Obesity-induced arterial redox imbalance involving mitochondrial NOX4, endothelial dysfunction, and ER stress underlie kidney injury compensated by enhanced mitochondrial bioenergetics

Abstract

Mitochondrial reactive oxygen species (mtROS) are key pathogenic factors in the microvascular complications of metabolic disorders including nephropathy. However, the effects of obesity on kidney vascular mitochondria and endothelial function remain unclear. We assessed here the specific impact of obesity on endothelial function, mtROS-derived oxidative stress and mitochondrial bioenergetics of kidney preglomerular arteries in rat models of high fat diet (HFD)-induced obesity and endoplasmic reticulum (ER) stress. Arterial function was assessed in microvascular myographs, mitoSOX and Amplex Red fluorimetry were used to measure mtROS levels, and mitochondrial respiration was evaluated in renal preglomerular arteries by using an Agilent Seahorse XF Pro analyzer.
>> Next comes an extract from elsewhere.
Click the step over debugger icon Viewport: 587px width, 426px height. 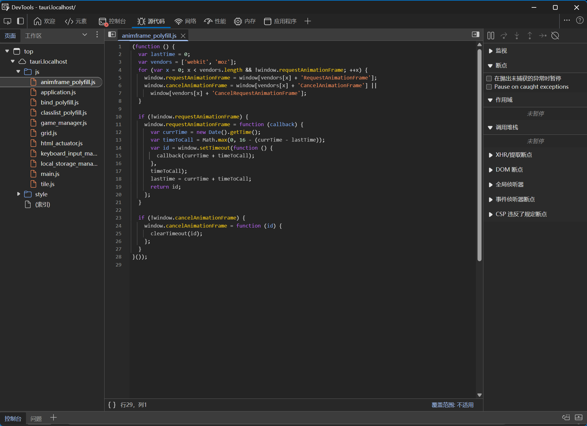coord(504,36)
Expression of mitochondria regulators and endoplasmic reticulum (ER) stress markers was analyzed by Western blot. We demonstrate here that HFD induces kidney injury and structural alterations including glomerulomegalia and fibrosis associated to redox imbalance with augmented mitochondrial superoxide, endothelial dysfunction, and endoplasmic reticulum (ER) stress in renal preglomerular arteries. Both HFD and ER stress lead to impaired biogenesis and down-regulation of the peroxisome proliferator-activated receptor γ coactivator 1α (PGC-1α) and NADPH oxidase 4 (NOX4), and lower levels of H2O2 that contribute to endothelial dysfunction. These changes are in turn associated with enhanced arterial mitochondrial respiration along with up-regulation of mitochondrial cytochrome c oxidase subunit 4 COX-IV likely related to hemodynamic changes in kidney preglomerular arteries leading to increased glomerular hyperfiltration rate (GFR) to supply function of injured glomeruli. The present findings therefore link adaptative changes in mitochondrial bioenergetics to obesity-induced impaired redox balance, endothelial dysfunction and ER stress in preglomerular arteries underlying kidney injury.